- **Assignment**: Your job is to set down the stretch of entries that opens with the line containing "Click the Heaven map location pin" and closes with the line containing "Select the Facets background option". Keep both end lines, copy each exactly, and add nothing.

- **Source material**:
------------------------------------------------------------------------

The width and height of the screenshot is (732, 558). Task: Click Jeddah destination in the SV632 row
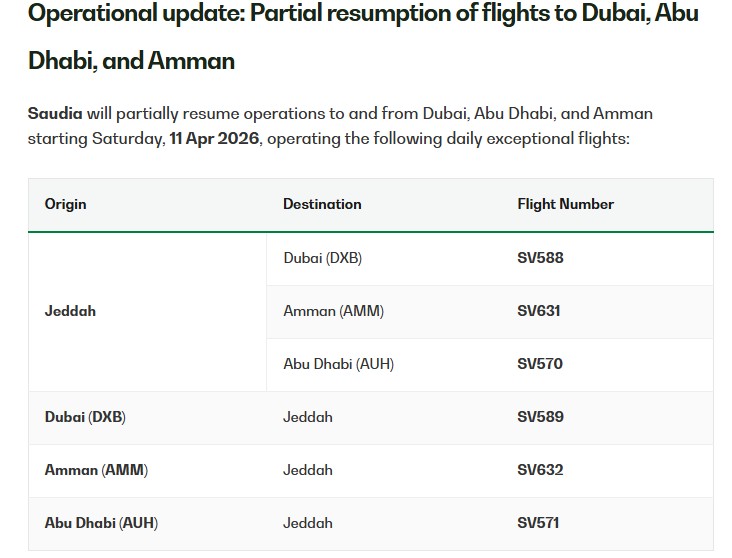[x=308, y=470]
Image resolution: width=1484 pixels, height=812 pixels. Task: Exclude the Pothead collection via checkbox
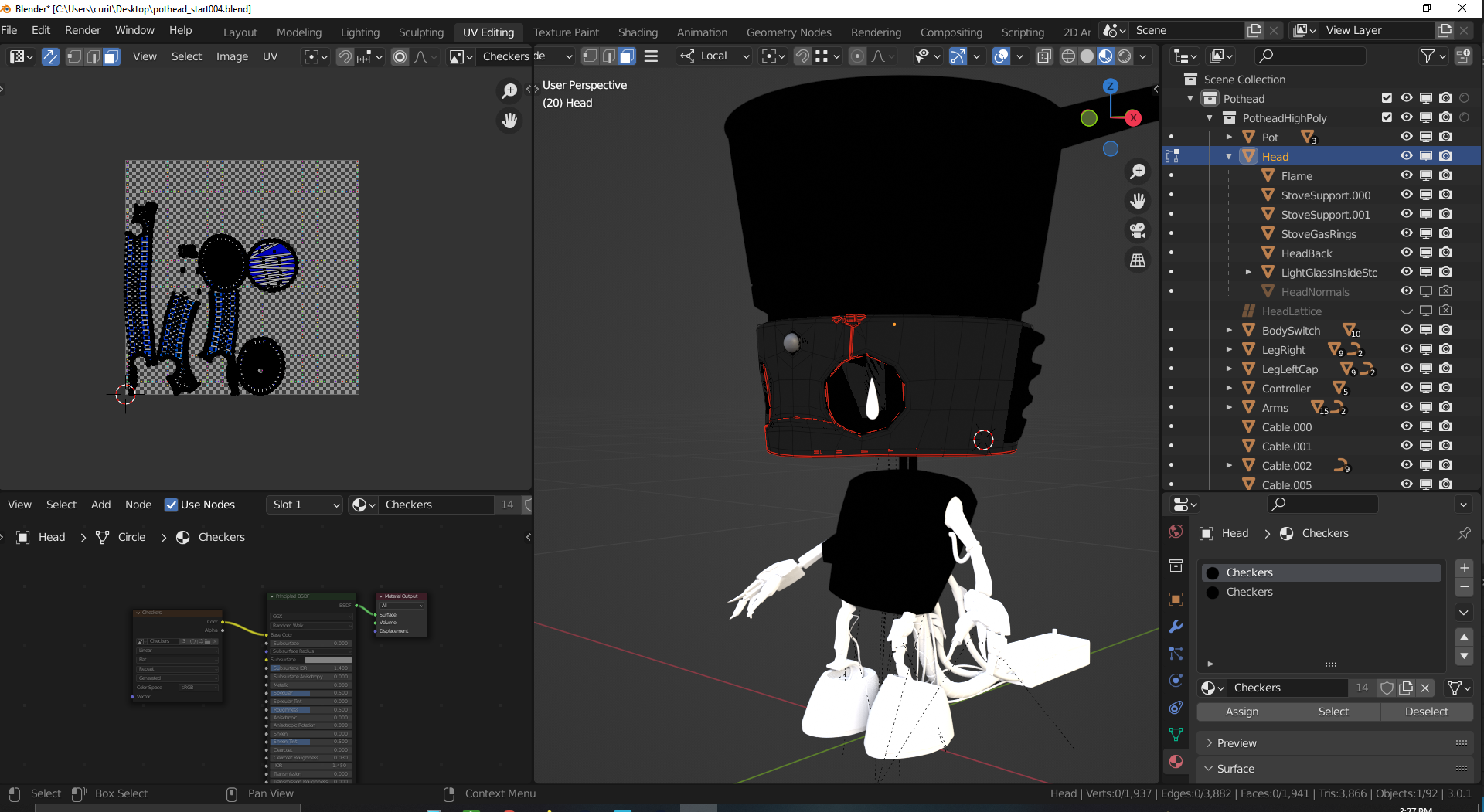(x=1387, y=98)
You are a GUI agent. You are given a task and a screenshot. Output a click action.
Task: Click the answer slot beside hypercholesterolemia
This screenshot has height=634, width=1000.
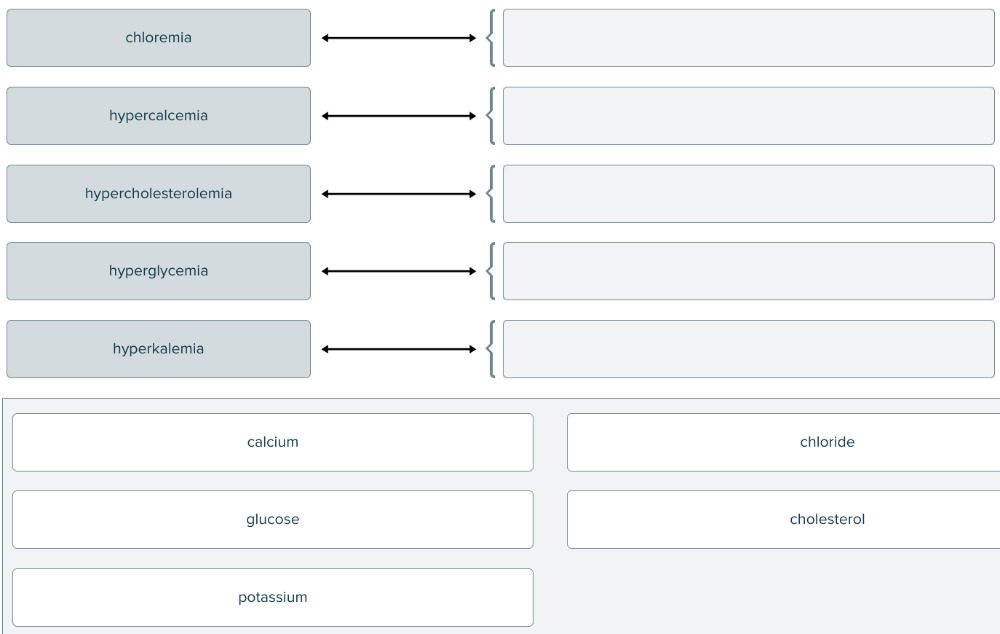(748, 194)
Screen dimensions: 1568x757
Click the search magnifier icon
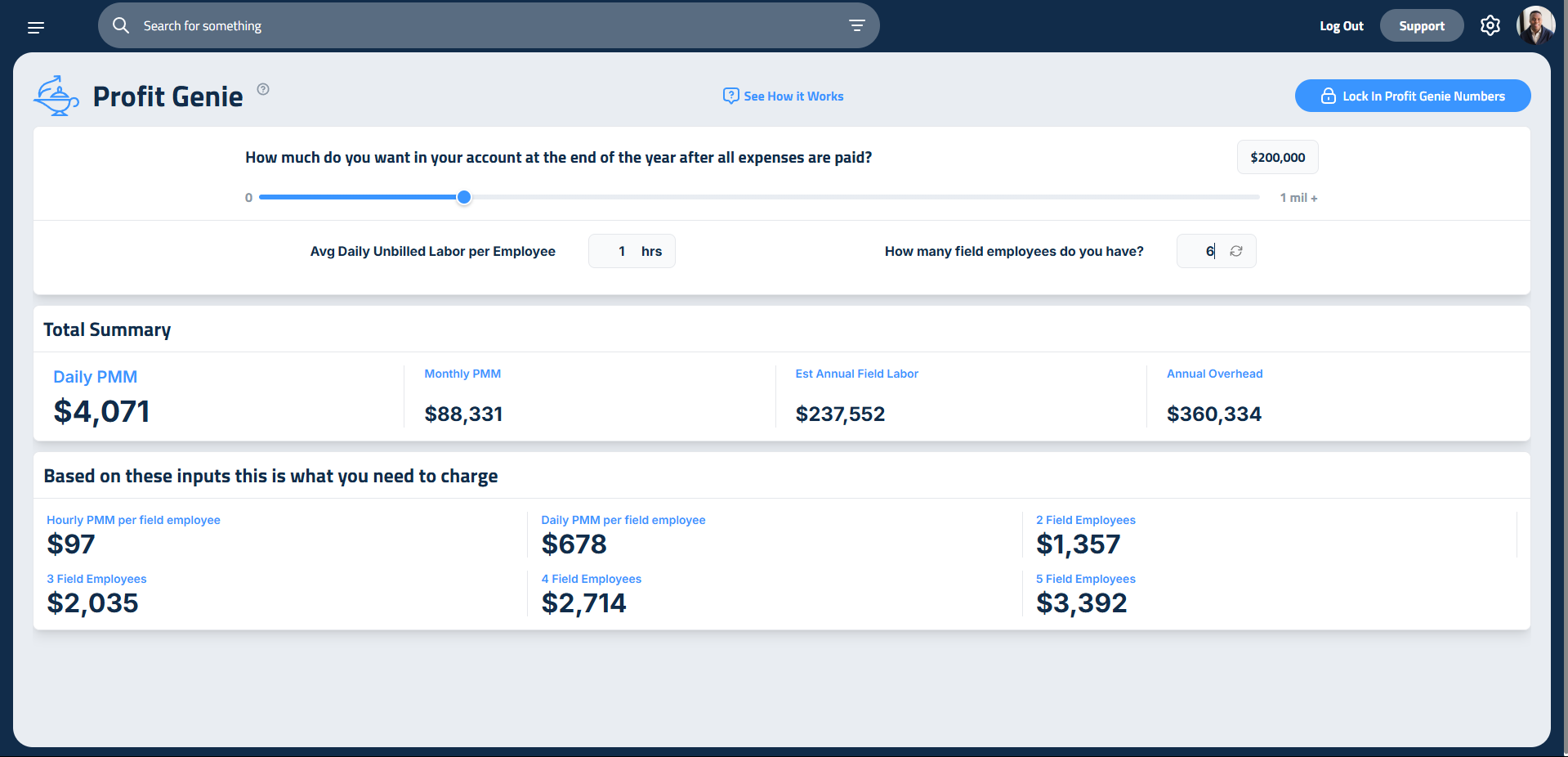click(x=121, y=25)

------------------------------------------------------------------------

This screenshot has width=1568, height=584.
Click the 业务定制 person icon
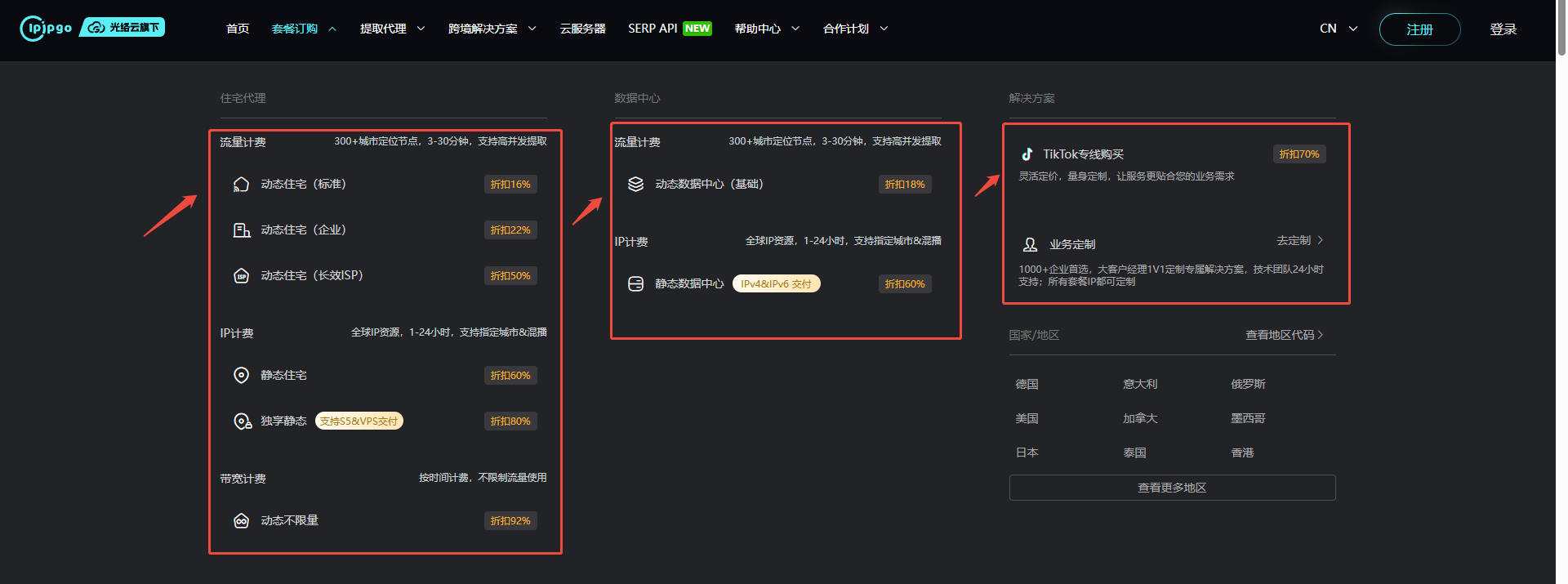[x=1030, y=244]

------------------------------------------------------------------------

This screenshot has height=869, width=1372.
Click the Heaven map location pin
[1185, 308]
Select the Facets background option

------------------------------------------------------------------------

- **Reply**:
Click the Heaven map location pin
[1185, 308]
Select the Facets background option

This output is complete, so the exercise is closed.